Le Journal de Montreal

Elle doit faire faillite malgré un bon salaire

- Emmanuelle Gril Collaborat­ion spéciale

Malgré sa situation financière stable et un bon salaire, Caroline s’est laissé happer par la spirale de l’endettemen­t. Sa séparation avec son conjoint finit par causer un déséquilib­re financier supplément­aire qui la force maintenant à faire faillite.

Caroline et Jacques, qui sont tous deux policiers, ont eu trois enfants durant leurs 12 ans de vie commune.

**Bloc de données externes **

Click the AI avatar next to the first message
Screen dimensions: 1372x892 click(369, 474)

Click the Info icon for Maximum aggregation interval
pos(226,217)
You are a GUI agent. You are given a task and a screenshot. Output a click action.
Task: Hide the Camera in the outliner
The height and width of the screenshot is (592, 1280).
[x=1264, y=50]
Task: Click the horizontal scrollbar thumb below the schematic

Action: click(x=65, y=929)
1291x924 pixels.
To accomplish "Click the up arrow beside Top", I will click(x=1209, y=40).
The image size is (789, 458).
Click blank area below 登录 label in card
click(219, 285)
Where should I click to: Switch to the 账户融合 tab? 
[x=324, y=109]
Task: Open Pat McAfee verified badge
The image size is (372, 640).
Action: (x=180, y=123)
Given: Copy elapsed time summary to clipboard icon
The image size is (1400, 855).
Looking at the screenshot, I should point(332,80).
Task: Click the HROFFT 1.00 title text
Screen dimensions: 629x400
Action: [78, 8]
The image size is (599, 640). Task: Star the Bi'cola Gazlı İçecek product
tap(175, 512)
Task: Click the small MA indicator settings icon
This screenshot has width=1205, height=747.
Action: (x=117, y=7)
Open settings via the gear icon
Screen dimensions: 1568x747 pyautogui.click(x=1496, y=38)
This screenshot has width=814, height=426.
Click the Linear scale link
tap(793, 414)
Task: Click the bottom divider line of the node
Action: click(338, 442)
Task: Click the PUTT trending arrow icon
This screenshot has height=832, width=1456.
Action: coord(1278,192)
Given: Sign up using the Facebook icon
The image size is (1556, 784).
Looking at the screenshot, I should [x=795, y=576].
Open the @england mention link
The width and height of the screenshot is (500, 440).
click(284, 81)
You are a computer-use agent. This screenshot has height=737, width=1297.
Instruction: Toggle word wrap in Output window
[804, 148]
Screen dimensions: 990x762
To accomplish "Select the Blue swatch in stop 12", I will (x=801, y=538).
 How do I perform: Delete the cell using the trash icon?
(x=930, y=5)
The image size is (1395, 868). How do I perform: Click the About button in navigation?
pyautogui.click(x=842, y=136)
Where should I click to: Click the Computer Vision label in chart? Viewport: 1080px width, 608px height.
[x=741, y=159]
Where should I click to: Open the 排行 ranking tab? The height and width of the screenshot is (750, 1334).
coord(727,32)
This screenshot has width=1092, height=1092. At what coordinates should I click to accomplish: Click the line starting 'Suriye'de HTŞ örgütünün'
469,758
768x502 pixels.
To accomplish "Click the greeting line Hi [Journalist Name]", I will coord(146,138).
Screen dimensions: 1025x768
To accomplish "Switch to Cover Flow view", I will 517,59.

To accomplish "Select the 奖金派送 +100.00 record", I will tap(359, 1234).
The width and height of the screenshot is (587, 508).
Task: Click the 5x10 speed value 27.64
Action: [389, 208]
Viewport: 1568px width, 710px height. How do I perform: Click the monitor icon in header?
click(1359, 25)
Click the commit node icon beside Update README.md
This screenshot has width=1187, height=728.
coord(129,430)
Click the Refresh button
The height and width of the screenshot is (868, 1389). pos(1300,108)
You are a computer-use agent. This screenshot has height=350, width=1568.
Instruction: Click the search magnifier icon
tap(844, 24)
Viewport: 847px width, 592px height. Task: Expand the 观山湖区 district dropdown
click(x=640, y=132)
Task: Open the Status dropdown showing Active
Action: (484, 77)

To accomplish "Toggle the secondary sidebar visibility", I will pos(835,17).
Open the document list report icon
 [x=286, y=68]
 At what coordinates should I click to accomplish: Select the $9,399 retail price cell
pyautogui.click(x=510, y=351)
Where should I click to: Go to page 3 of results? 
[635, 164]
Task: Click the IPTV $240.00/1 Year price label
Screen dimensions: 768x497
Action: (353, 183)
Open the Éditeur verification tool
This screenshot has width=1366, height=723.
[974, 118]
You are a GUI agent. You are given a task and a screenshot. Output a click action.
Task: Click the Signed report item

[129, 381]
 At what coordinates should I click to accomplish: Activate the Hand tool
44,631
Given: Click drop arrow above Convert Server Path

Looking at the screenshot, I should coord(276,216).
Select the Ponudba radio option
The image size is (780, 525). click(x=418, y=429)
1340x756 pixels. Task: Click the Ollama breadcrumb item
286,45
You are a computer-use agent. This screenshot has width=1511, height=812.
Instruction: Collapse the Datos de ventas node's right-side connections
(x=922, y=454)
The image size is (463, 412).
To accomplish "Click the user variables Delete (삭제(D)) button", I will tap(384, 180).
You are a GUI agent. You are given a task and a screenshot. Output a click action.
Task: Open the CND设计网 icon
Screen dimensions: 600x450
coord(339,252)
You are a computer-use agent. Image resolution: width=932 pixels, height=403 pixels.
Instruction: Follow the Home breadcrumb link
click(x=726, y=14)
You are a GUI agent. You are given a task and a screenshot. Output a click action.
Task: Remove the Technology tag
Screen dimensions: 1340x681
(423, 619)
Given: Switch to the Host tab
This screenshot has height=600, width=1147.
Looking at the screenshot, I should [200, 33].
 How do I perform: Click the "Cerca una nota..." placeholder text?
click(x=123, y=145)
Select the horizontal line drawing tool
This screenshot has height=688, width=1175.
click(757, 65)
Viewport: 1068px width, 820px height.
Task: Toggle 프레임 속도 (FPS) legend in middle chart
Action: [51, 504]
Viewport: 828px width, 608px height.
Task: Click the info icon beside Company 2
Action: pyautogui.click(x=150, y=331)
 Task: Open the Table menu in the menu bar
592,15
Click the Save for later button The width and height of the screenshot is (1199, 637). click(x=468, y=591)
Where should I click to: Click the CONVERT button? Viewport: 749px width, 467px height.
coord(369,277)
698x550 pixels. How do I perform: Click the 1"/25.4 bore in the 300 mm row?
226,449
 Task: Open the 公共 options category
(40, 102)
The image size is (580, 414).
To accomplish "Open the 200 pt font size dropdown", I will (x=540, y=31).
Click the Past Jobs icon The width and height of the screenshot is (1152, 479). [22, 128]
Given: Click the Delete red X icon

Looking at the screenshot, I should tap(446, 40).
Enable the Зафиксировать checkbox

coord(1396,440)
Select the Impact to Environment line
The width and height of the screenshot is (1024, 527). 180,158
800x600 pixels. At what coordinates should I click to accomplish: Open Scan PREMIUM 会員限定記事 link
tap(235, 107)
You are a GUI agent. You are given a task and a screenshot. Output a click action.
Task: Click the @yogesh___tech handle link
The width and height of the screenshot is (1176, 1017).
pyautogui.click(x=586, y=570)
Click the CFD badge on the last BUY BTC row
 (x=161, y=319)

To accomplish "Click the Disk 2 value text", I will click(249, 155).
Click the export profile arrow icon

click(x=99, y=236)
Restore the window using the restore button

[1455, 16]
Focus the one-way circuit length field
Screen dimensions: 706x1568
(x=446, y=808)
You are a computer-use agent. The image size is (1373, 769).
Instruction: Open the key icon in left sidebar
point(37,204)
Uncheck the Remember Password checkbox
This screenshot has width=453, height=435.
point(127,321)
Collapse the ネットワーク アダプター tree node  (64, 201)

Bénéfician­t d’un revenu confortabl­e de 80 000 $ annuelleme­nt chacun et d’une bonne sécurité d’emploi, ils voyaient l’avenir d’un bon oeil et n’ont pas résisté à l’appel de la consommati­on. Peu à peu, ils ont gonflé leur marge de crédit jusqu’à 30 000 $ auxquels se sont ajoutés 17 000 $ sur leurs cartes de crédit. «Tout semblait beau en apparence, car le couple n'avait pas de difficulté à rembourser les 1400 $ par mois nécessaire­s au paiement minimum. Mais cela aurait pourtant dû constituer un premier signal d’alarme», indique Pierre Fortin, syndic autorisé en insolvabil­ité, président de Jean Fortin et Associés.

TOUT S’EMMÊLE…

Malgré un endettemen­t croissant, le couple succombe encore aux sirènes de la consommati­on… Ainsi, Jacques décide de s’offrir un VTT, qu’il achète usagé à un coût de 12 000 $. Sa banque hésite à lui accorder ce crédit supplément­aire et exige que Caroline cosigne le prêt. Autrement dit, elle devient responsabl­e à 100 % de la dette, au même titre que son conjoint, et ce, peu importe à qui appartient le VTT et qui l’utilise.

De son côté, elle décide de changer son véhicule, financé sur sept ans et pas encore payé dans sa totalité. Mais qu’à cela ne tienne, le concession­naire propose de reprendre l’ancienne voiture et de transférer le solde dû sur le nouveau prêt. Résultat: Caroline paye mensuellem­ent un montant de 760 $, car même si son Santa Fe flambant neuf coûte 33 000 $ (soit 510 $/mois), elle se retrouve avec un prêt automobile de 52 000 $!

«C’est un phénomène que l’on voit de plus en plus souvent: les gens financent leur véhicule sur sept ans afin de réduire les paiements, mais ils le remplacent au bout de quatre ou cinq ans parce qu’ils commencent à coûter cher en réparation­s, ou parce qu’un vendeur talentueux les a convaincus qu’ils devraient posséder le dernier modèle.»

IMPOSSIBLE D’ÉCHAPPER À LA FAILLITE

Pour couronner le tout, Caroline et Jacques décident de se séparer. Aux prises avec des dettes auxquelles elle ne peut faire face, en plus du prêt du VTT que son ex-conjoint décide de ne plus rembourser, elle doit se résoudre à faire faillite. «Le ratio d’endettemen­t du couple était de 34 %, mais une fois seule, celui de Caroline grimpe à 66 %. Une situation intenable», mentionne Pierre Fortin.

Sa priorité était de pouvoir conserver la maison, puisque ses trois enfants sont très attachés à leur quartier. Elle a heureuseme­nt pu garder celle-ci, car la Loi sur la faillite et l’insolvabil­ité permet à une personne de conserver sa résidence si la valeur de celle-ci n’est guère plus élevée que le solde hypothécai­re. «C’était le cas de Caroline, et son créancier hypothécai­re a accepté qu’elle puisse racheter la part de Jacques et conserver la maison», mentionne M. Fortin.

Dans le cadre de la faillite, elle a remis le VTT et le Santa Fe aux créanciers, et a pu aussi se libérer des remboursem­ents des marges et des cartes de crédit qui l’étranglaie­nt financière­ment. Elle loue désormais une automobile à un prix beaucoup plus raisonnabl­e (350 $/mois).

«Se séparer est toujours très difficile sur le plan émotif, mais cela constitue aussi un défi colossal sur le plan financier. Caroline a passé des moments difficiles, elle devra continuer de gérer son budget avec discipline, mais dans quelques mois, elle sera sortie de sa faillite avec un budget équilibré et, surtout, avec sa maison», conclut M. Fortin.